Надо сказать, что этот пламенный патриот впоследствии довольно активно сотрудничал с немцами, за что и получил после их изгнания весьма приличный срок. Вообще учителя школы, в которой учился отец, оказались в этом смысле «на высоте». Преподаватель физкультуры Кречмар стал начальником местной полиции, преподаватель биологии – его заместителем, а преподаватель Конституции СССР (был в школьной программе тех лет и такой интересный предмет), как человек политически грамотный, стал бургомистром.

Короче, отцу пришлось поехать на эти земляные работы. Ребят погрузили в товарные вагоны и куда-то повезли. Ехали они долго, больше стояли. Впрочем, долгие стоянки были даже необходимы, так как поскольку в дороге не кормили (а ехали пять суток), то на остановках можно было послоняться по станциям и выклянчить, а то и стащить чего-нибудь из еды. В Брянске состав попал под бомбежку, причем когда объявили воздушную тревогу, то ребят неизвестно зачем загнали в вагоны и заперли снаружи.

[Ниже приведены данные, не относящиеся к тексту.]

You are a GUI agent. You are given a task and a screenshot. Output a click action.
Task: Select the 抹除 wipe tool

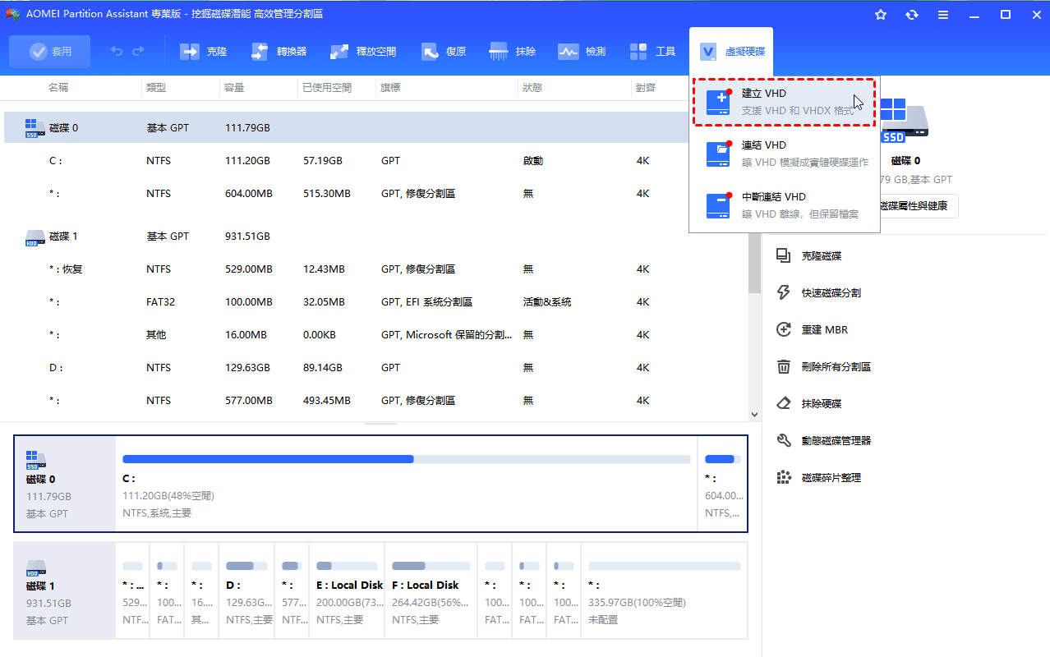[511, 50]
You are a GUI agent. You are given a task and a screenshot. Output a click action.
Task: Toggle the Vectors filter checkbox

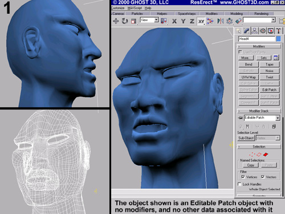pos(263,177)
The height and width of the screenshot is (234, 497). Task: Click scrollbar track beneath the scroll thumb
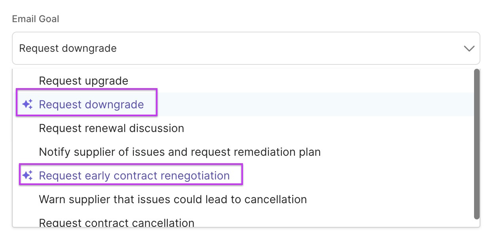(476, 223)
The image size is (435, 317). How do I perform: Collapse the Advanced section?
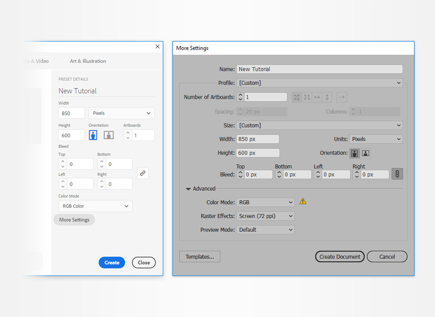click(189, 189)
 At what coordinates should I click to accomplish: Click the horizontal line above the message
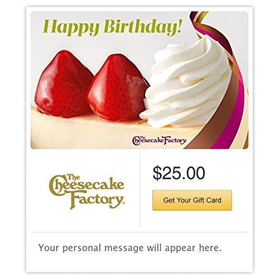(140, 232)
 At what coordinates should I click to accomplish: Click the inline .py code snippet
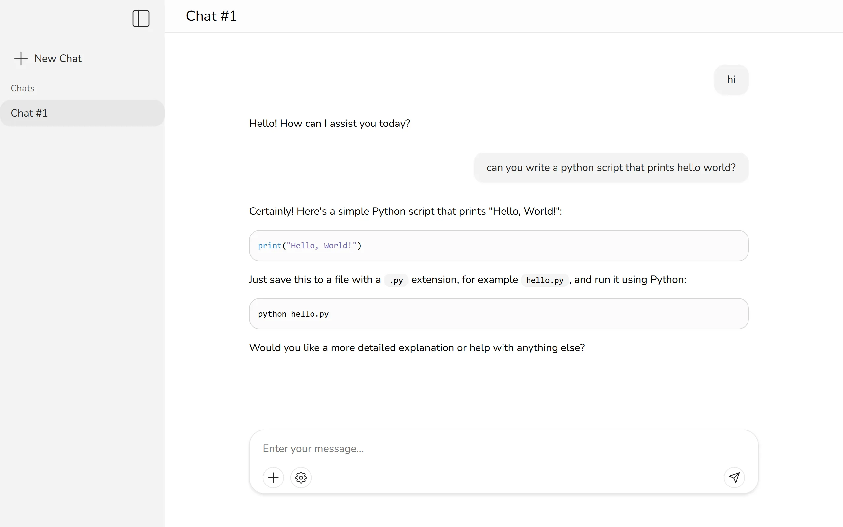[x=396, y=280]
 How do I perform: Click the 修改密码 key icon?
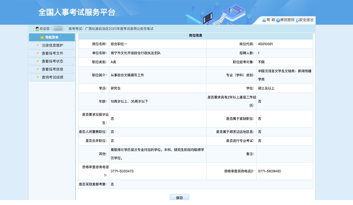click(x=278, y=20)
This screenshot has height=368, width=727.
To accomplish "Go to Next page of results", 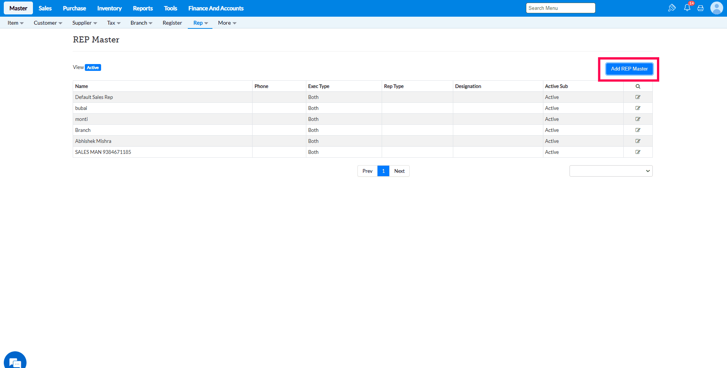I will tap(399, 171).
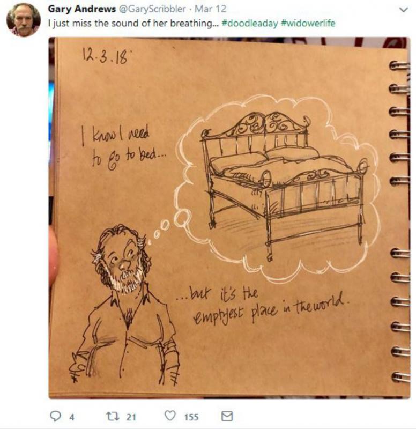The width and height of the screenshot is (416, 429).
Task: Click the retweet count of 21
Action: [131, 417]
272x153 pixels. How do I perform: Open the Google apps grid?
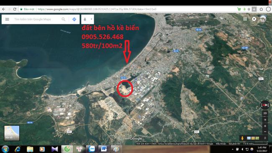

Через пять дней их привезли в Рославль и скомандовали выгружаться. (Честно говоря, у меня не укладывается в голове, как они могли ехать пять суток – от Клинцов до Рославля ну никак не больше 300 километров. Хотя по тем временам чего не могло быть?) Приехала грузовая машина. На нее было велено погрузить вещи, а самим оставаться ждать следующую. Следующая пришла только через сутки. На ней их привезли в какую-то деревню на берегу Десны. Там уже работало несколько десятков тысяч человек. Жить было негде. Спать приходилось на голой земле. Работали по 12 часов в день. Еду привозили из Москвы, и она была очень плохая: мясо – тухлое, хлеб – заплесневелый. Но даже это привозили не всегда.

Над работающими постоянно летали немецкие самолеты-разведчики (нашего самолета отец за это время не видел ни разу), и летали, как оказалось, не зря – немцы обошли этот грандиозный укрепрайон, даже не дожидаясь, пока его достроят до конца. Женщин и подростков еще успели в последний момент вывезти через горящий и совершенно разрушенный Рославль, а все прочие строители так и остались в этом котле.

В аналогичный котел, только уже под Харьковом, попал примерно в то же время и старший брат отца, Лева, о котором до 43 года вообще не было никаких известий, и все считали его погибшим.